There is room for more
Whenever discussions are held in Germany about recycling, they are always limited to how much of the material at the beginning of the chain is passed on for recycling, whichever type of processing this may be. At no point, however, have steps been taken to determine to what extent the recycled raw materials are then actually fed back into production cycles. At present, approx. 15% of the total demand for raw materials in Germany is covered by recycled raw materials. With the global consumption of raw materials continuing to steadily grow, it goes without saying that this figure is too low. What is the best way then to encourage the use of recycled raw materials?
Minimum rates would help
The KRU [Resources Commission at the German Environment Agency] recommends that a minimum substitution rate for the use of recycled raw materials should be introduced for manufacturers and industrial businesses to achieve just that. Such a rate would provide a realistic benchmark to measure the success of recycling systems, as it would give a clearer picture of the ratio between the use of recycled raw materials and overall demand for raw materials. What’s more, this would create an incentive to deploy more recycled raw materials, which, in turn, would benefit the climate and help conserve natural resources. The current system of limiting minimum recycling rates to volumes of input and output only shows one side of the story and does not influence in any way how many of these materials are actually used in production processes.
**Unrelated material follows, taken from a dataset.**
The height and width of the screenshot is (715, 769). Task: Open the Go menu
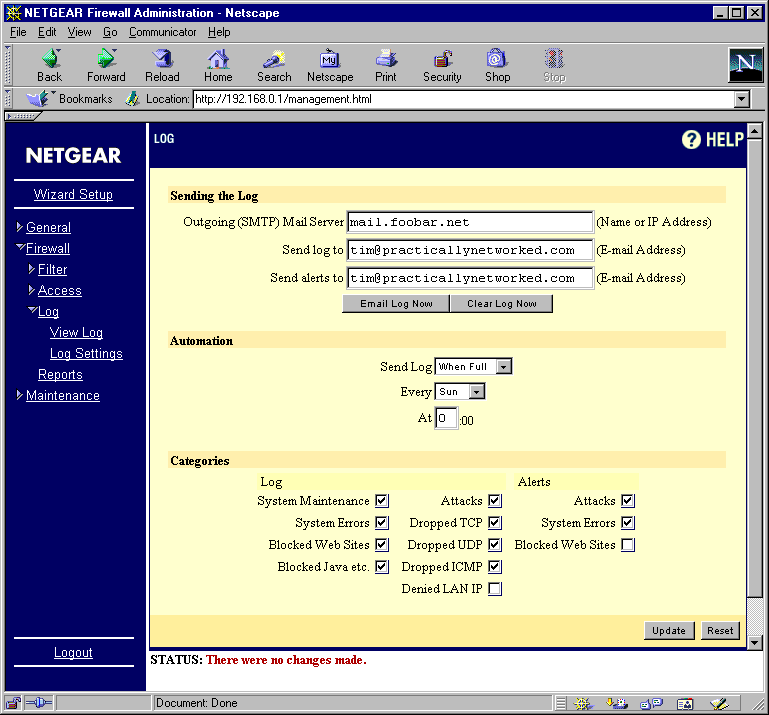click(x=110, y=32)
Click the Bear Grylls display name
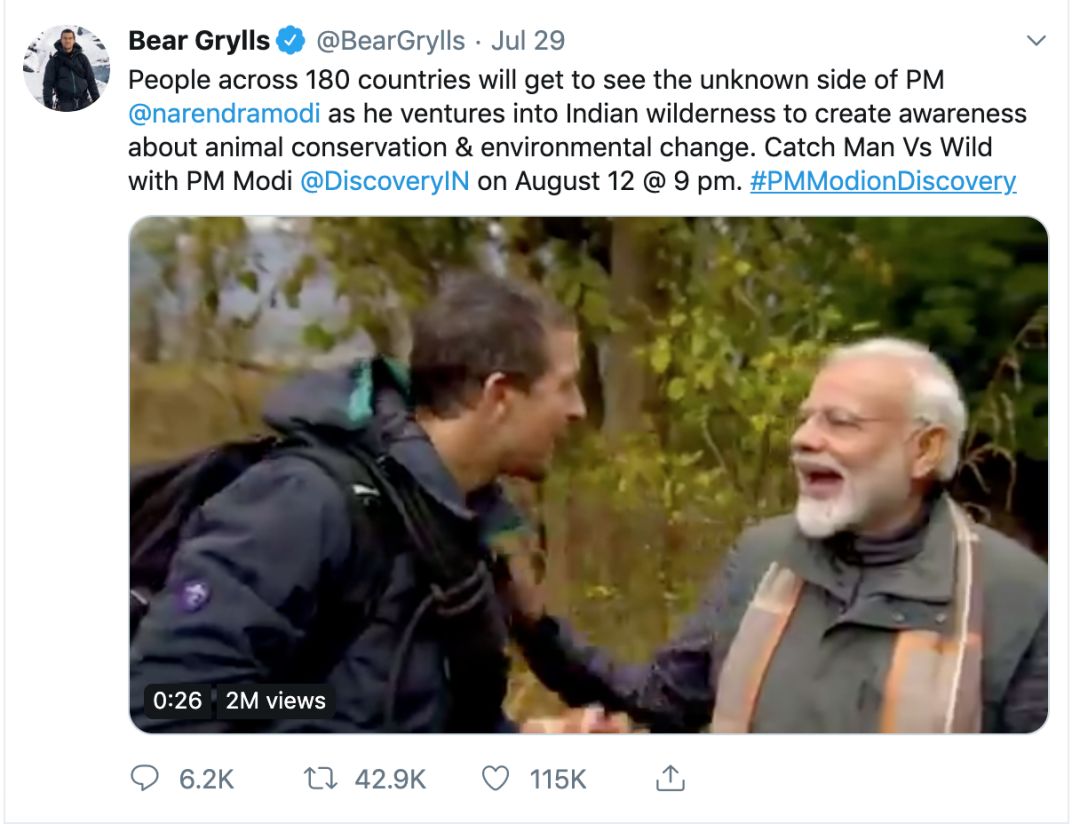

of CO2-eq emissions would, experts estimate, be cut if the German industry were to double the volume of recycled raw materials used in their production processes from 15% to 30%
A step-by-step approach
By introducing a minimum substitution rate, it would be possible to measure the exact volumes of recycled material that find their way back into products. The Resources Commission recommends that such a minimum rate should initially be set at national level and for individual materials and elements. Over the medium to long term, it would then be good to see a detailed breakdown across different industries and for specific product groups. Furthermore, such a substitution rate could deliver information about which primary materials and which functions have been substituted, helping to ascertain the quality of the recycling systems.
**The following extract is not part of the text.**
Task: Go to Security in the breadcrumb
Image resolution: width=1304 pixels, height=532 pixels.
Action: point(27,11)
Call for minimum recycled content
A further important recommendation made by the Commission is the introduction of minimum recycled content in individual products. In its position paper, the KRU argues that transparent and ambitious recycling standards should be set that go beyond the current minimum waste-related recycling rates. The first step would be to clarify whether concrete minimum recycled content targets can be set for certain product groups. It would certainly be good for tackling climate change. Experts estimate that emissions of CO2 equivalents would be cut by around 60 million tonnes if the German industry were to double the volume of recycled raw materials used in their production processes from the current 15% to 30%.